- [Written problem A]
List each book of the Bible that the passage on biblical trumpets cites.
- [Written problem B]
Carry on the passage on biblical trumpets from its last sentence.

— START OF Quoted passage —

With the blowing of the trumpet in 1 Thessalonians 4:16, Christ Himself and not the elect angels gather living church age believers to Himself whereas in Revelation the purpose of the blowing of the trumpet by angels to execute judgment during the last three and a half years of Daniel’s Seventieth Week.
The purpose of the trumpet in Joel 2:1 to assemble Israel and warn them against danger.
The trumpet in Joel is an alarm to the nation of Israel that signals that the day of the Lord has begun.
In Joel 2, the armies of Israel and her people are being warned of an impending attack.
The result of the blowing of the “great trumpet” in Matthew 24:31 results in entrance into the kingdom or millennial kingdom of Christ whereas the result of the blowing of the trumpet in 1 Corinthians 15:52 is the resurrection of church age believers.
The result of the blowing of the trumpet of God in 1 Thessalonians 4:16 is also the resurrection of church age believers whereas the result of the blowing of the trumpets by elect angels in Revelation 8 is the execution of judgments during the last three and a half years of Daniel’s Seventieth Week.
The result of the blowing of the trumpet in Joel 2 is war and an invasion from an enemy.
Therefore, because of these obvious differences between these trumpets, the trumpets of Revelation 8 and the “great trumpet” in Matthew 24:31 and the trumpet of Joel 2:1 do not take place at the same time as the trumpets mentioned by Paul in 1 Corinthians 15:52 and 1 Thessalonians 4:16.

— END OF Quoted passage —
— START OF Material shown —

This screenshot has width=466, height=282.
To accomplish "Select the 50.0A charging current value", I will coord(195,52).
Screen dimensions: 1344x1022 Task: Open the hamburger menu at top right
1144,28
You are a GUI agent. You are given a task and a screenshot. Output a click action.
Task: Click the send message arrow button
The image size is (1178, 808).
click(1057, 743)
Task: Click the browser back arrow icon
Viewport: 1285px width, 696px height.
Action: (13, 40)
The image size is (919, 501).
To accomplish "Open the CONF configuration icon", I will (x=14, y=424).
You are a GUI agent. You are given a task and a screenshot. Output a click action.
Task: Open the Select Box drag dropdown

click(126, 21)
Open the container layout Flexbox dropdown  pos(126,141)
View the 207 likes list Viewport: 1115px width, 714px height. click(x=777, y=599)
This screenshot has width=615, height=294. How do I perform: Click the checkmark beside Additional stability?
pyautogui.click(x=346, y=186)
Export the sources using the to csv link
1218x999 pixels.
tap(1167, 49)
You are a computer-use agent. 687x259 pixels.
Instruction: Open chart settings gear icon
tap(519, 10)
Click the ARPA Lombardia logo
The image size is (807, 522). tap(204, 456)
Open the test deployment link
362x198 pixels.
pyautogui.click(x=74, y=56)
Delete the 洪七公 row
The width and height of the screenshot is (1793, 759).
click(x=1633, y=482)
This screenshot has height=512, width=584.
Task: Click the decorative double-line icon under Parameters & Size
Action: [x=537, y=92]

— END OF Material shown —

- [Final result A]
1 Thessalonians, Revelation, Joel, Matthew, 1 Corinthians

- [Final result B]
The “last trumpet” of 1 Corinthians 15:52 is thought by some expositors of the Bible to be associated with the trumpet judgments that appear in Revelation 8.
Consequently, they place the rapture at the end of the Tribulation period, i.e.
Daniel’s Seventieth Week.
However, a comparison of the differences between the various trumpets mentioned in Revelation 8, Joel 2:1, Matthew 24:31, 1 Corinthians 15:52 and 1 Thessalonians 4:16, indicates quite clearly that the “last trumpet” in 1 Corinthians 15:52 is the very voice of the Lord Jesus Christ calling out the church in resurrection.
The “last trumpet” of 1 Corinthians 15:52 and the “trumpet of God” in 1 Thessalonians 4:16 both result in the resurrection of the church and the purpose of both are to gather the church to Christ and they are not blown by elect angels.
Whereas, the trumpet judgments of Revelation 8 and the “great trumpet” in Matthew 24:31 are blown by elect angels and the result of the former is the execution of judgments during the Tribulation whereas the result of the latter is entrance into Christ’s millennial kingdom.
[1] Walvoord, John F.. The Rapture Question (pp.
71-73).
Zondervan.
Kindle Edition.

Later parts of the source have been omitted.